# [Consigne]
Dans l'extrait consacré aux travaux routiers à Conakry, relevez les informations suivantes :
(a) Quel montant a été débloqué pour faire exécuter les « travaux d’urgence » ?
(b) De quel pays provient l'entreprise CIBITEC ?
(c) Quelle est la valeur totale des contrats de gré à gré dont bénéficiaient les deux entreprises étrangères ?

# [Extrait du texte]
※ ※ ※
Peu après sa nomination à la tête du ministère des Travaux Publics, Moustapha Naïté, certainement fort de sa ‘’proximité’’ avec le Président de la République, décidait lui-aussi d’inscrire ses premières actions dans la logique des « travaux d’urgence ». Il avait sans doute compris que les guinéens avaient mal à leurs routes, il fallait donc les rassurer. Il s’agissait de parer au plus pressé à la réhabilitation de plusieurs axes routiers dans le pays, prioritairement dans la capitale guinéenne.

Evidemment que dans « l’urgence », il devient très peu évident d’avoir un œil avisé sur tout, en termes surtout de montages financiers, montants nécessaires à l’exécution des travaux, conception des Appels d’offre, contrôle de qualité des travaux exécutés etc. C’est dans ce contexte qu’ayant jeté son dévolu sur Conakry, 450 milliards de francs guinéens sont débloqués à l’effet de faire exécuter rapidement des « travaux d’urgence ».

Seulement voilà, en choisissant de donner la priorité à la capitale, ce n’était visiblement pas sans arrière-pensées. Autrement dit, le ministre se serait d’abord donné la peine de faire un certain état des lieux, s’entourer de plusieurs précautions afin de ne pas rééditer les mêmes erreurs du passé. S’il l’avait fait, à moins d’avoir volontairement outrepassé, il se serait immédiatement rendu compte que deux entreprises étrangères, en l’occurrence STRAPORT Guinée-Sarl, à dénicher du côté marocain, engagé environ pour la bagatelle de 10 millions USD, et CIBITEC provenant de la Chine d’à peu près 220 millions USD, bénéficiaient déjà de contrats bien ficelés, de gré à gré, d’une valeur totale de 230 millions USD. Elles avaient à charge de donner une nouvelle vie aux voiries de Conakry avec des contrats signés plusieurs mois avant l’arrivée du ministre Naïté aux TP. Faute de suivi conséquent, il y avait manifestement là une superposition de contrats, qui plus est dans un contexte économique particulièrement difficile pour la Guinée et les guinéens.
※ ※ ※
# [Matériel]
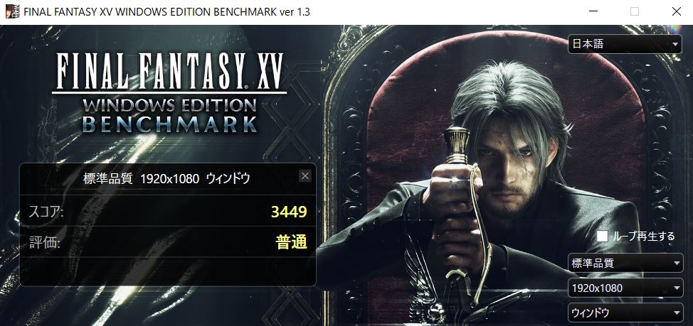
Task: Click the arrow on the ウィンドウ dropdown
Action: (x=677, y=313)
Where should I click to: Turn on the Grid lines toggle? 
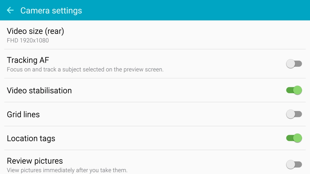[x=294, y=114]
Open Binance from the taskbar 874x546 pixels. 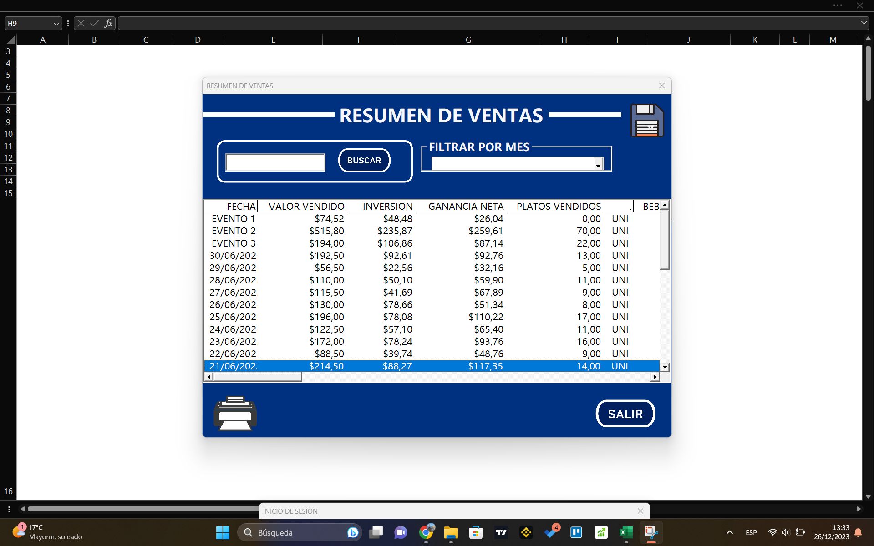click(x=526, y=532)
※ ※ ※
# [Réponse attendue]
(a) 450 milliards de francs guinéens.
(b) De la Chine.
(c) 230 millions USD.